ThePirateBay.org-Razzia: Webseitenbetreiber klagen

Internet & Webdienste Vor kurzem beschlagnahmte die schwedische Polizei die Server des bis dato größten BitTorrent-Trackers. Bei der Aktion wurden die Systeme einfach abgebaut und von den Beamten zur Untersuchung konfisziert. Jedoch war nicht nur "The Pirate Bay" betroffen, sondern auch alle anderen Webseiten, die keine Verbindung zu dem Projekt haben, aber beim gleichen Provider gehostet werden. Diese Unternehmen wollen die durch die Maßnahmen der Ermittler verursachten Ausfälle nun Schadenersatz einklagen. Ihre Forderungen richten sie direkt an den zuständigen Minister in Stockholm. Sie sollen zwischen 10 000 und 200 000 schwedischen Kronen liegen, was umgerechnet etwa 1050 bzw. 21500 Euro entspricht.
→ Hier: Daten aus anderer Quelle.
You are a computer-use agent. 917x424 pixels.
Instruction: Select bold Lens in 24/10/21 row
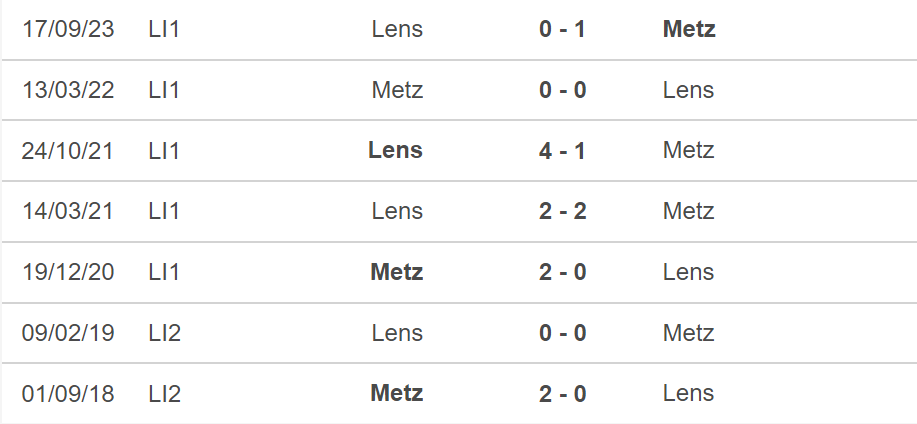[395, 150]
Unterdessen sind die Betreiber des Angebots wieder mit ihren Servern nach Schweden umgezogen - die nach dem Polizeieinsatz angemieteten Systeme in Holland sollen jedoch weiter betrieben werden. Man will die Server der "Piratenbucht" nun in aller Welt verteilen, so daß bei einer Maßnahme der Behörden an einem Standort nicht gleich der gesamte Online-Dienst ausfällt.